══ Passage for review ══

I knew right away I broke it, but couldn’t get ahold of Paul so had to call 911 myself. I went into shock so couldn’t walk the 1 km to the road, but after 45 min, I was able to walk halfway and the paramedics met me. My then the pain was really kicking into high gear (worse pain of my life; worse than childbirth!). The Golden hospital was great and were able to organize for my surgery in Banff two days later.
We had been meant to do a 5-day backpacking trip in Kootenay National Park called “Rockwall” two days later. Our bags were packed, food and meals all laid out and lots of reading and research done. It was the first big disappointment of my injury, with the quick realization that I wouldn’t be able to do our August West Coast Trail backpacking trip either. That meant giving up all 3 backpacking trips we had planned for this summer (first cancelled due to covid and the next two, due to my injury).
Aside from that major excitement, the boys really enjoyed biking at Kicking Horse Mountain Resort and we loved the many different trail networks in the area. We did return to Golden two weeks later and spent a wonderful day at Kicking Horse, taking the gondola up to the top, visiting the resident Grizzly, Boo, eating at our fav coffee shop (Double Black) and celebrating Miles’ 10th birthday.
The lemonade with my injury meant that we had an unexpected week in Canmore with Steve & fam. It was so nice to have a house to stay in while I recovered from surgery and of course we loved the extra time with the girls.
I spent my days resting and learning to do things with one hand (thankfully I still had my dominant one!). We put the boys in a mountain biking camp to get them active, Ella concentrated on her summer school course and Paul got some stable internet to work for a change.
After a week, we moved back onto the trailer and headed down to Fernie, which would be our last destination of this trip before our long road east. It was easy to see why people love Fernie – so many great outdoor activities and another super cute mountain town. While I couldn’t do as much as I would have liked, we still got a good feel for the town.
Highlights included mountain biking for Paul (after a week at bike camp, the boys were pooped), tasting the brews at Fernie Brewing Co, enjoying the views from Island Lake Lodge (and wishing I could hike those mountains), cliff jumping at Silver Spring Lake, eating tasty ice cream and bagels and more skate parks, bike parks and disc golf.

═══

Task requirements
a) Transcribe, word for word, the part of the summer trip account that opens with the words containing "Aside from that" and closes with "with the girls.".
b) For each statement, say yes or no depending on whether it agrees with the summer trip account, and quote the deciding words. (i) The surgery was done in Golden. (ii) The family went back to Golden two weeks later. (iii) The boys were put in a mountain biking camp.
c) Write the next part of the summer trip account, picking up after its final sentence.
The lines that follow stand apart from the account of the summer trip and are separate material.

══ Records provided ══

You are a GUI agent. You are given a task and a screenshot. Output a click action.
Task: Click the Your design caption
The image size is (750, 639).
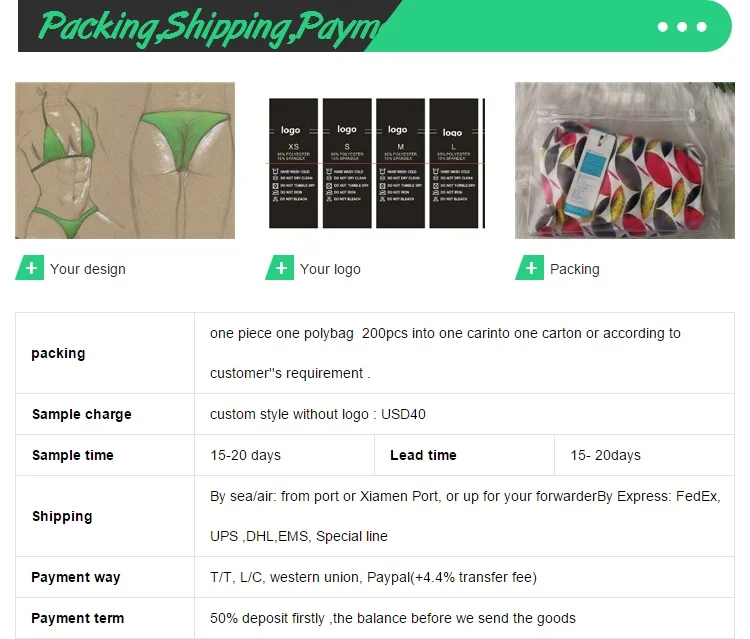coord(88,269)
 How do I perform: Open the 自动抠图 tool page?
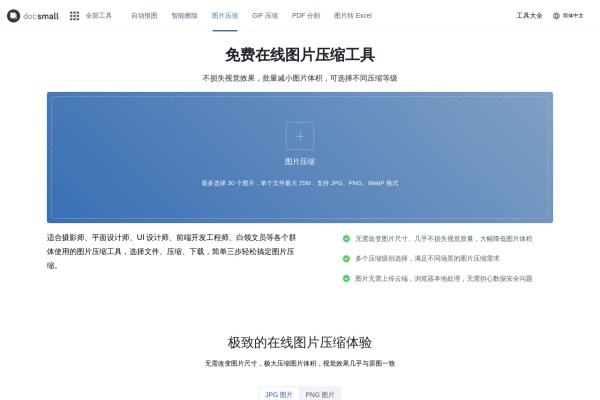click(x=144, y=16)
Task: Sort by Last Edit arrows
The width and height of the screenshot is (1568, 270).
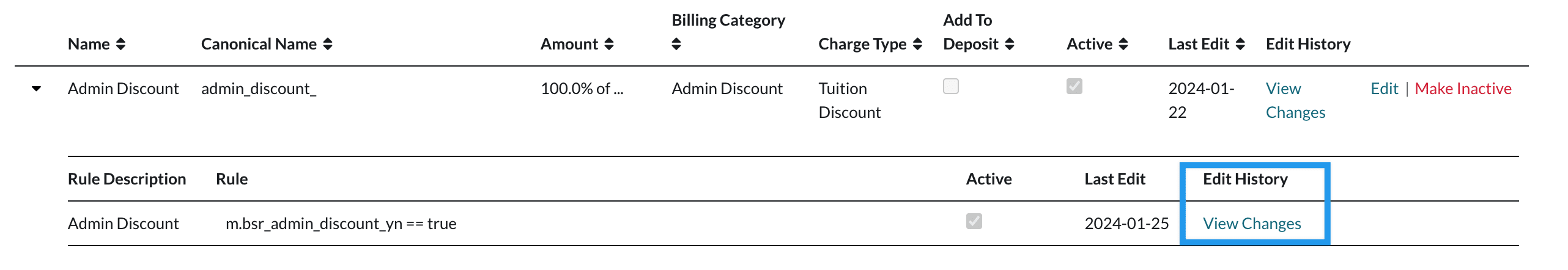Action: (x=1240, y=44)
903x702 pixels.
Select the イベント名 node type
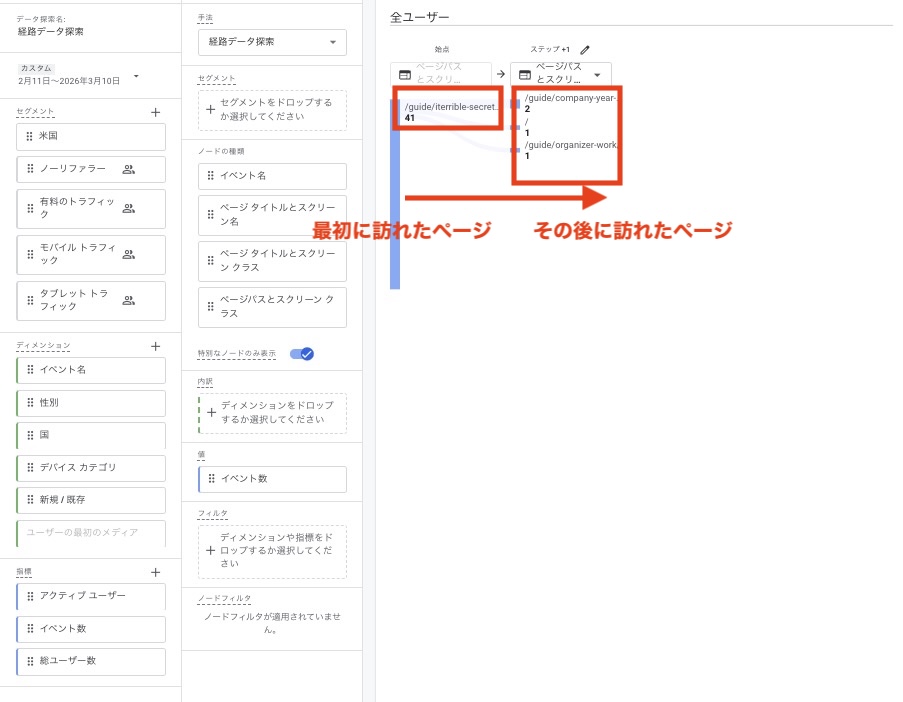click(x=272, y=176)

═══

Results of the exercise
a)
Aside from that major excitement, the boys really enjoyed biking at Kicking Horse Mountain Resort and we loved the many different trail networks in the area. We did return to Golden two weeks later and spent a wonderful day at Kicking Horse, taking the gondola up to the top, visiting the resident Grizzly, Boo, eating at our fav coffee shop (Double Black) and celebrating Miles’ 10th birthday.
The lemonade with my injury meant that we had an unexpected week in Canmore with Steve & fam. It was so nice to have a house to stay in while I recovered from surgery and of course we loved the extra time with the girls.

b)
(i) No: "were able to organize for my surgery in Banff two days later."
(ii) Yes: "We did return to Golden two weeks later"
(iii) Yes: "We put the boys in a mountain biking camp to get them active"

c)
Other than the clavicle fracture, it was an absolutely wonderful 3-months travelling around BC. We loved our trailer, which was the perfect size for us with a great layout. We thrived living in a small space and feel fortunate to have had these 3-months to explore beautiful BC. Our desire to be among the mountains is even stronger and we could definitely see ourselves living there someday.
I am the dreamer and schemer, but Paul has to be commended for willingly going along with my plans with a smile. Working out of a small trailer with sketchy wifi and your family within a few feet isn’t easy, but he has focus. He also had to balance work with my constant desire to hike, bike or sightsee. Photos show all the wonderful views and adventures, but not the challenges along the way; balancing working and travelling ain’t easy. But so worth it!
August saw us return to Ontario (driving from BC to Ontario in 3 very long days) and lots of visiting with family and friends.
The kids went to camp for 2 weeks and Paul hiked the West Coast Trail (Vancouver Island) with friends.
September brought us back into our house, back to work and school and regular life (as regular as life can be with covid!). Ella entered high school and we have promised her we will stay put for the next few years. Of course that doesn’t mean we are giving up travel entirely; we are simply switching to short trips during school holidays. We already have Christmas and March Break trips booked and a plan for a summer 2022 roadtrip.